**About this task:** Although the entries contain pictures, write out only their text, exactly as it stands.

(Excerpts from a dataset)
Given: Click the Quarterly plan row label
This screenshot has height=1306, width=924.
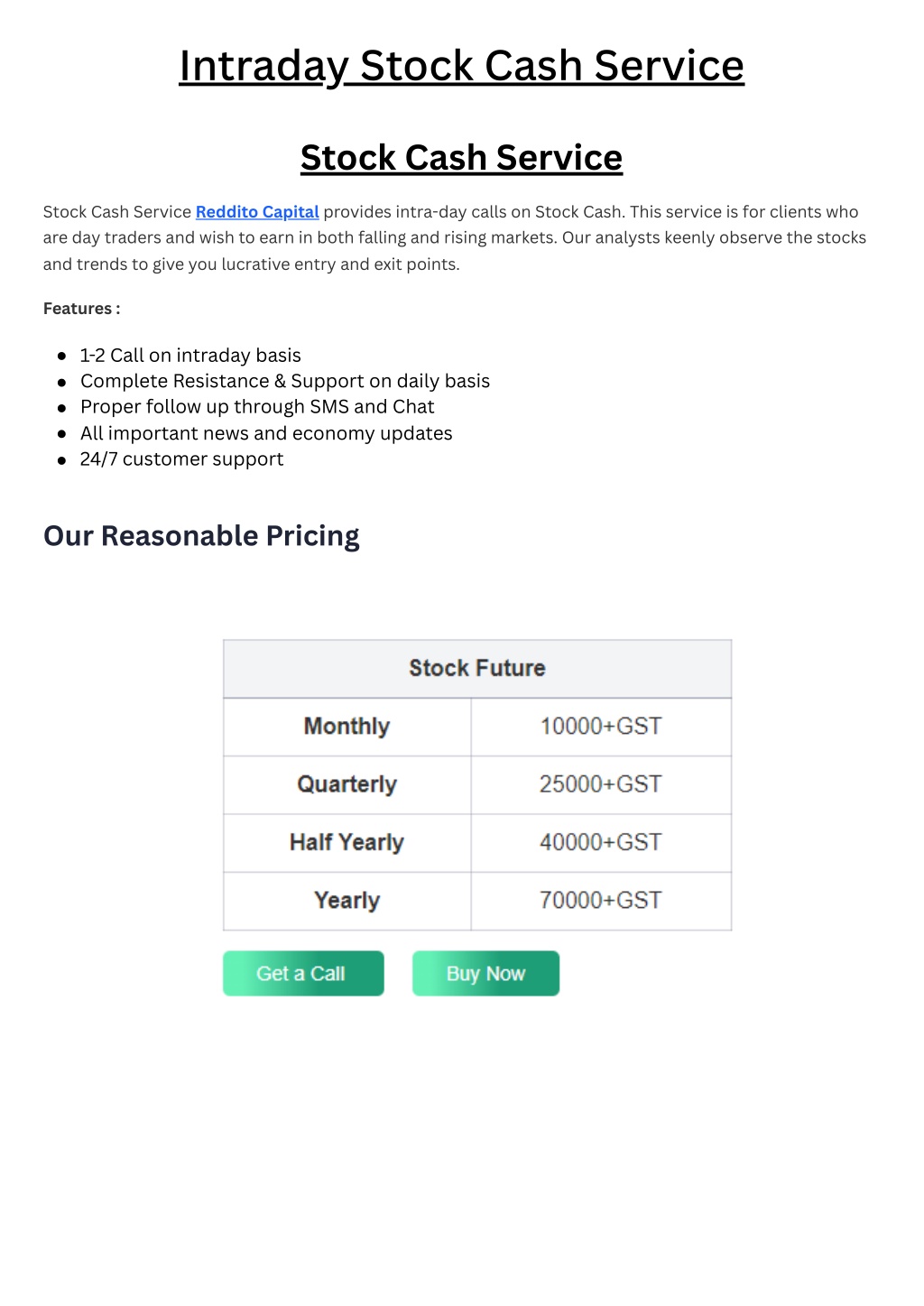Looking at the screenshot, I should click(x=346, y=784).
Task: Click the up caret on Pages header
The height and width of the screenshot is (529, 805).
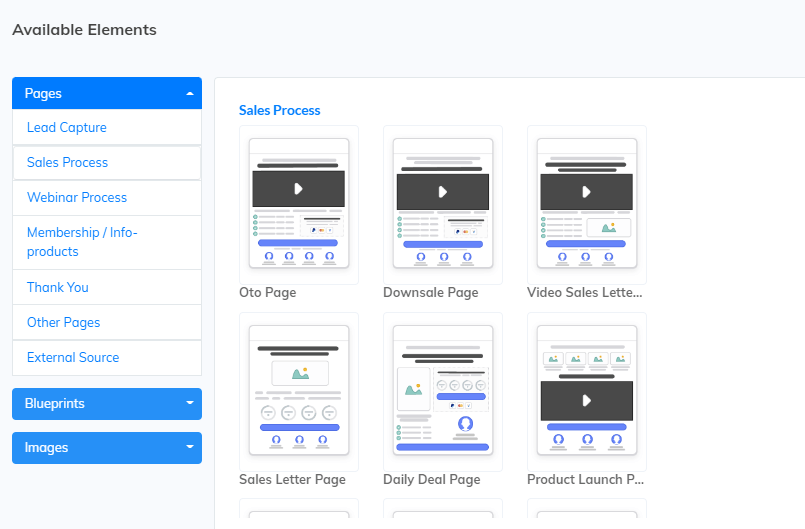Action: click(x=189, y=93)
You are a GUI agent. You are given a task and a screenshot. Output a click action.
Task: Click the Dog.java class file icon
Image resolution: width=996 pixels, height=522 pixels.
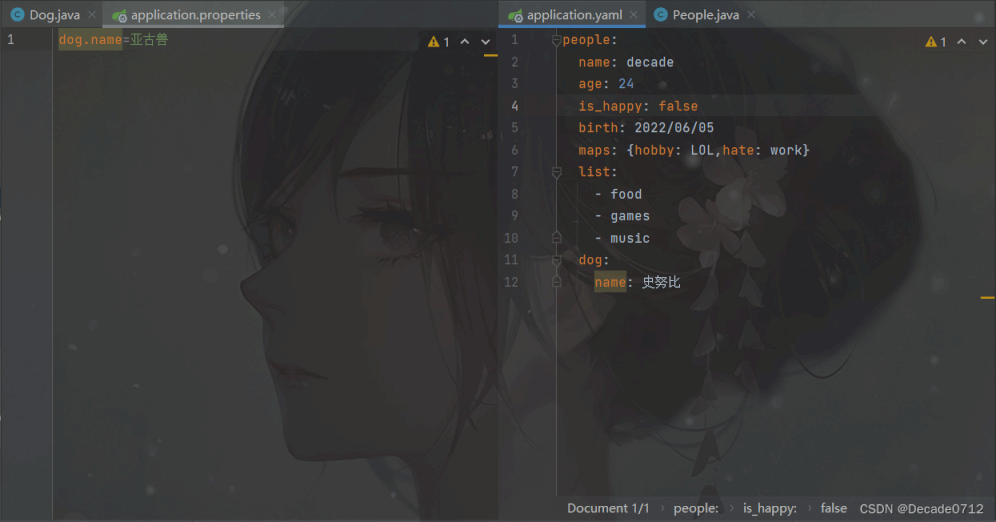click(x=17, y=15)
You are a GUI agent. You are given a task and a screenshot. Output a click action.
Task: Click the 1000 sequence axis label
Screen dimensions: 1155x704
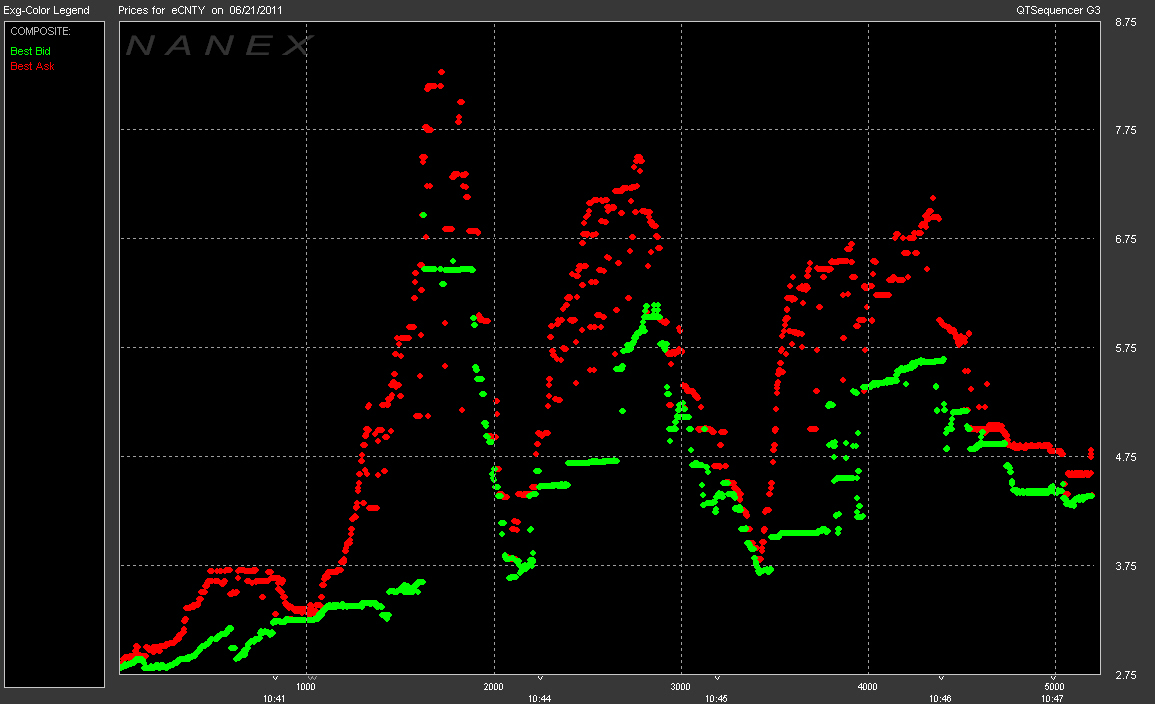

**Your response:**
Given: Click the Quarterly plan row label
This screenshot has height=1306, width=924.
Looking at the screenshot, I should click(x=346, y=784).
Task: Click the up caret on Pages header
The height and width of the screenshot is (529, 805).
Action: click(x=189, y=93)
You are a GUI agent. You are given a task and a screenshot. Output a click action.
Task: Click the Dog.java class file icon
Image resolution: width=996 pixels, height=522 pixels.
click(x=17, y=15)
You are a GUI agent. You are given a task and a screenshot. Output a click action.
Task: Click the 1000 sequence axis label
Screen dimensions: 1155x704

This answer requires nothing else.